I am running several experiments in notebooks running on a Spark Dataproc cluster. Many of the functions stay the same from experiment to experiment (such as data preprocessing). But, after some experiments, I realize some of the preprocessing needs to be tweaked then I have to go back and make the change in every duplicated notebook. I would prefer to script the functions so they can be used by all notebooks and changed just once. I found a workaround for importing local modules here. And that generally works. Except, if my utils.py file (where all of my imported modules live) has a spark import such as from pyspark.sql import functions as F the imported function can't seem to find that import when it runs.
Example code:
utils.py
from pyspark.sql import functions as F
def create_spark_df(table_name):
# Create SparkSession
spark = SparkSession.builder.getOrCreate()

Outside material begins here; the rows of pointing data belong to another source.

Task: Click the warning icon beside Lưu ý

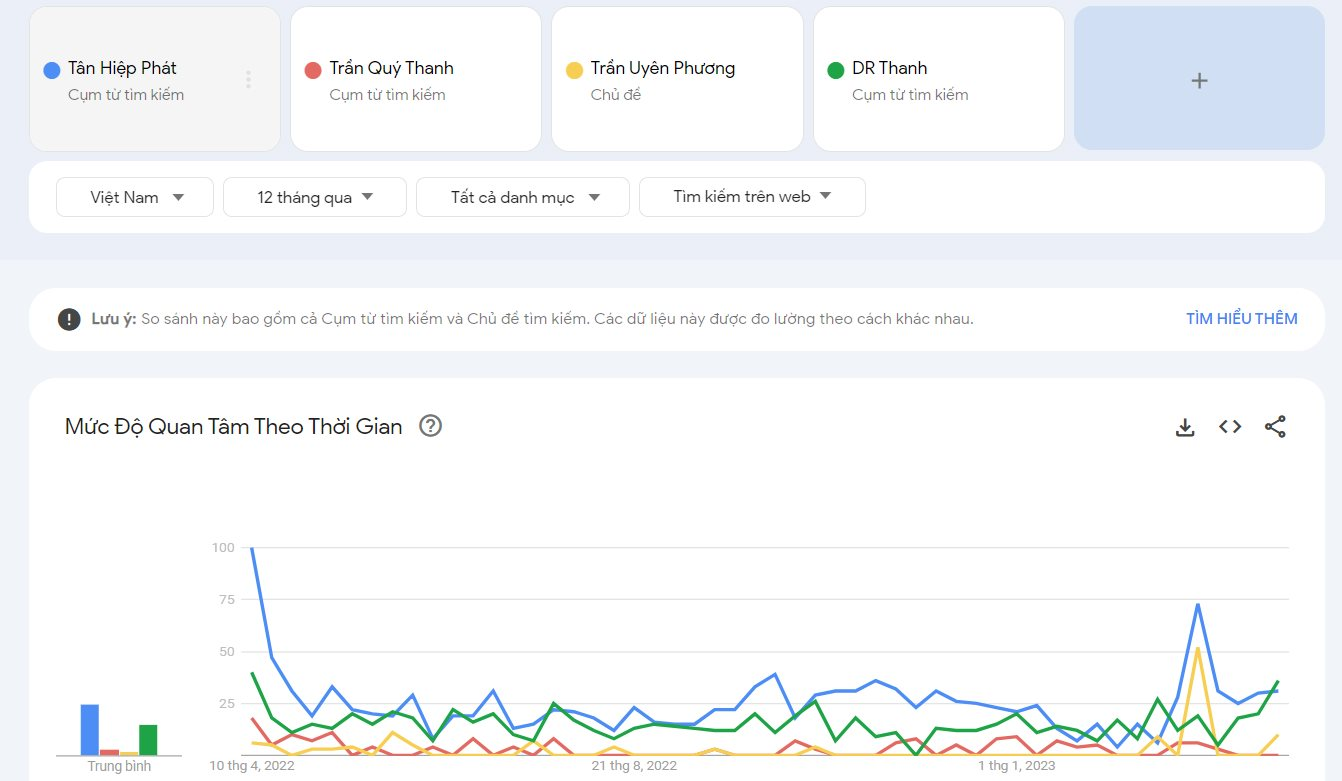Action: [x=69, y=319]
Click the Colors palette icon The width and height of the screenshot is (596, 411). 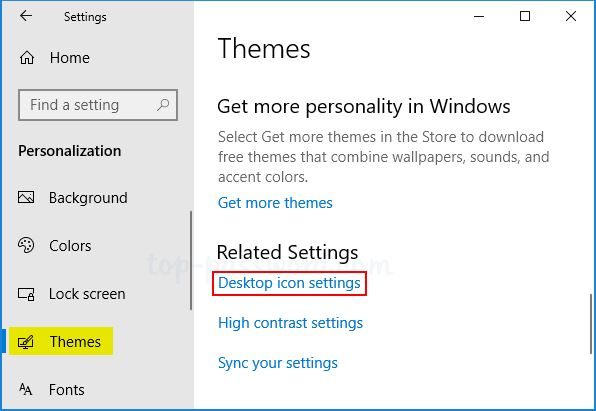26,245
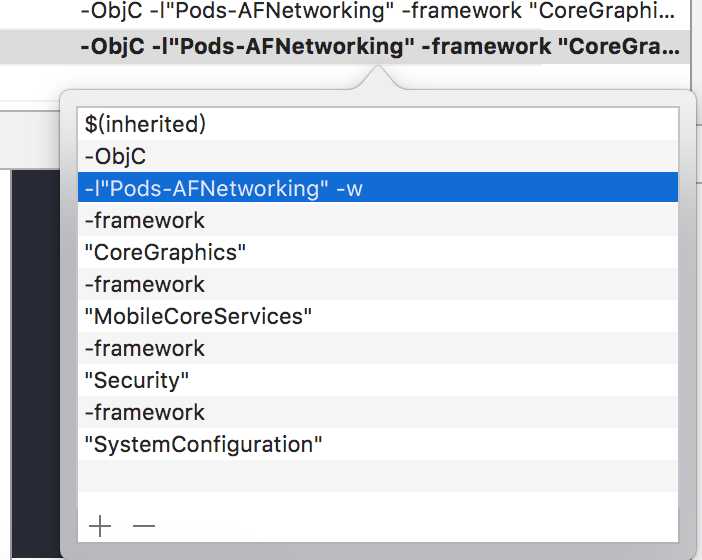Click the dark editor area left of popup
Image resolution: width=702 pixels, height=560 pixels.
pos(36,363)
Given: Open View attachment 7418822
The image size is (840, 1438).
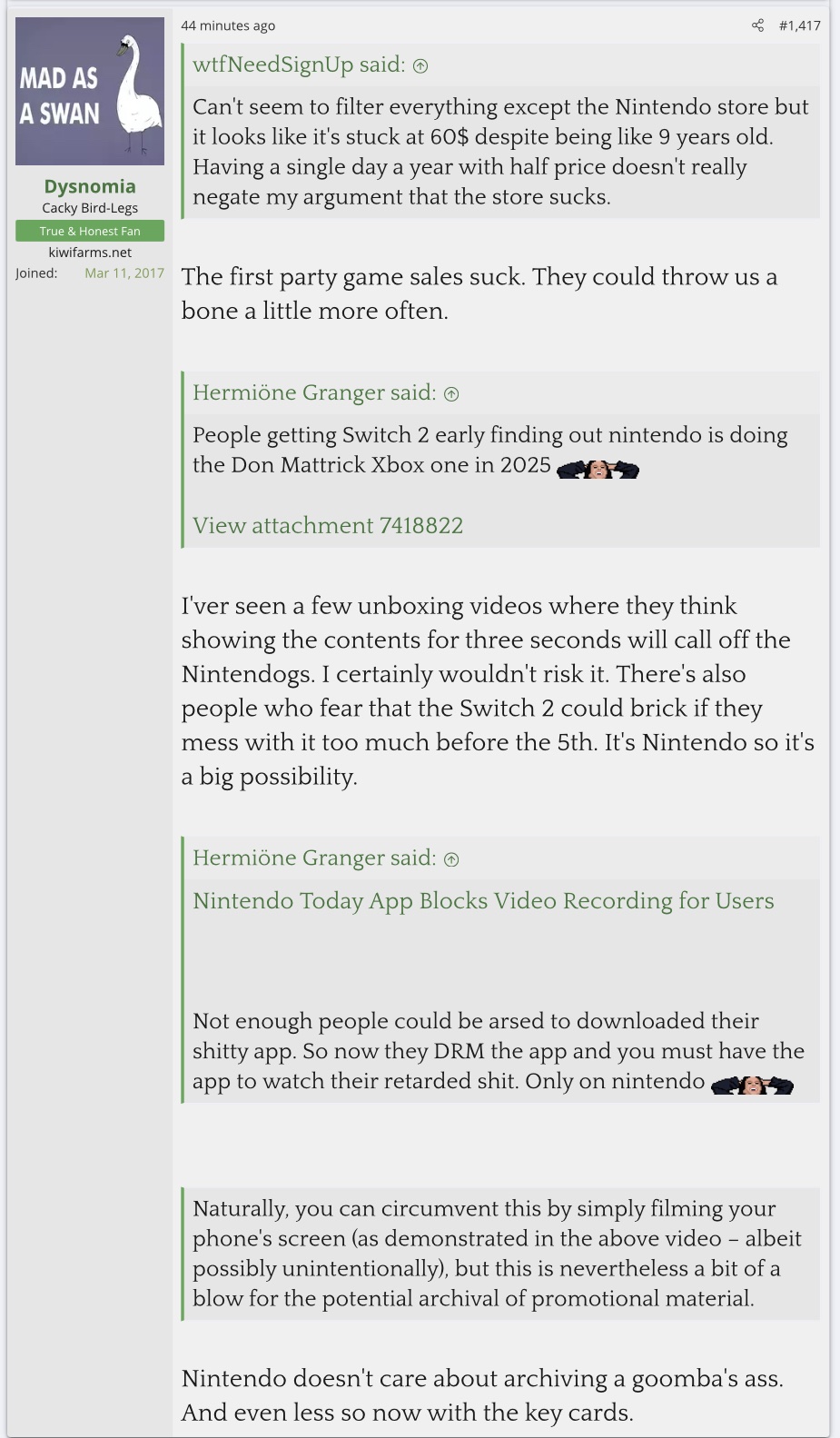Looking at the screenshot, I should click(x=327, y=525).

return spark.read.format("bigquery").option("table",table_name).load()
def get_filtered_customers_table():
customers = create_spark_df('customers_table_name')
return (
customers
.where(F.col('email').isNotNull())
)
notebook cell for workaround
from google.cloud import storage
def get_module():
client = storage.Client()
bucket = client.get_bucket('gcs_bucket_name')

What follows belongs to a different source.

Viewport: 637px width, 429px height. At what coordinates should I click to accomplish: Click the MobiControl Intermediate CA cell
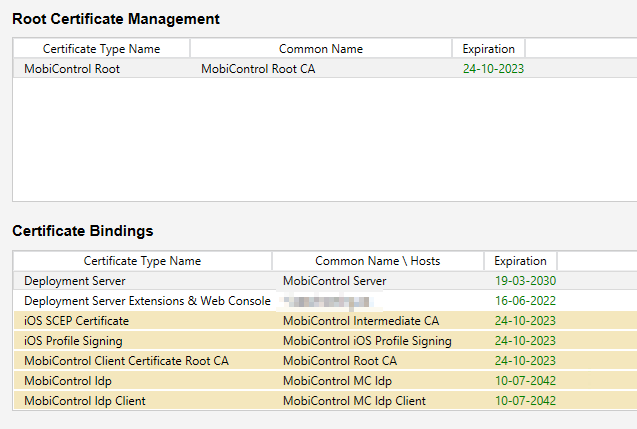(361, 321)
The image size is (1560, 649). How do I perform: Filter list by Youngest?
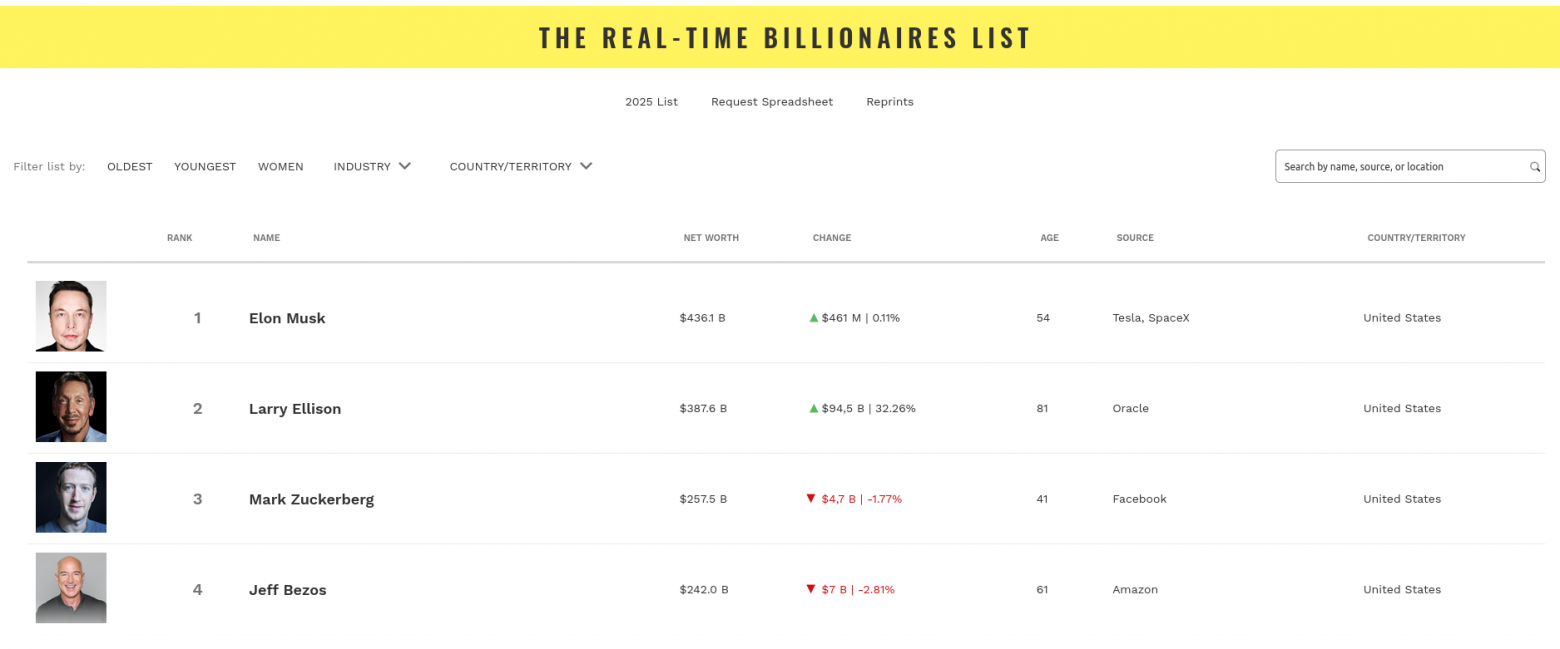pyautogui.click(x=205, y=166)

blobs = list(client.list_blobs(bucket,prefix='notebooks/jupyter/path_to_utils'))
#define the path to your python files at prefix
for blob in blobs[1:]: # skip 1st element since this is the top directory
name = blob.name.split('/')[-1] # get the filename only
blob.download_to_filename(name) # download python files to the local dataproc cluster
def run_module(name, args=None):
get_module()
import utils
if name=='filtered_customers':
return utils.get_filtered_customers()
Notebook cell that calls the module
filtered_customers = run_module('filtered_customers')

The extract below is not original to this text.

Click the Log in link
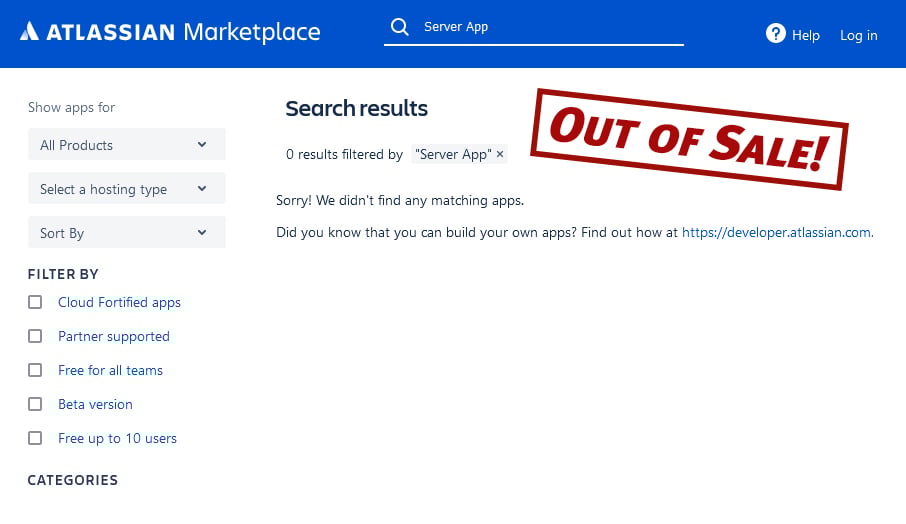The height and width of the screenshot is (524, 906). (x=858, y=35)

Although I have from pyspark.sql import functions as F in both the notebook and the utils.py file, I still get this error: NameError: name 'F' is not defined.
Any ideas why this would be happening??
I've tried googling every way I can think of and I've added the psyspark import to the specific function and notebook cell. No dice. Really hoping to figure out IF there is a way to solve this. Maybe I'm just out of luck. I should also note that create_spark_df function without filtering works just fine AND has an import -> from pyspark.sql import SparkSession -> in utils.py. Not sure why the import for functions specifically is causing an issue. Also tried that without the alias. At this point, I'm out of ideas.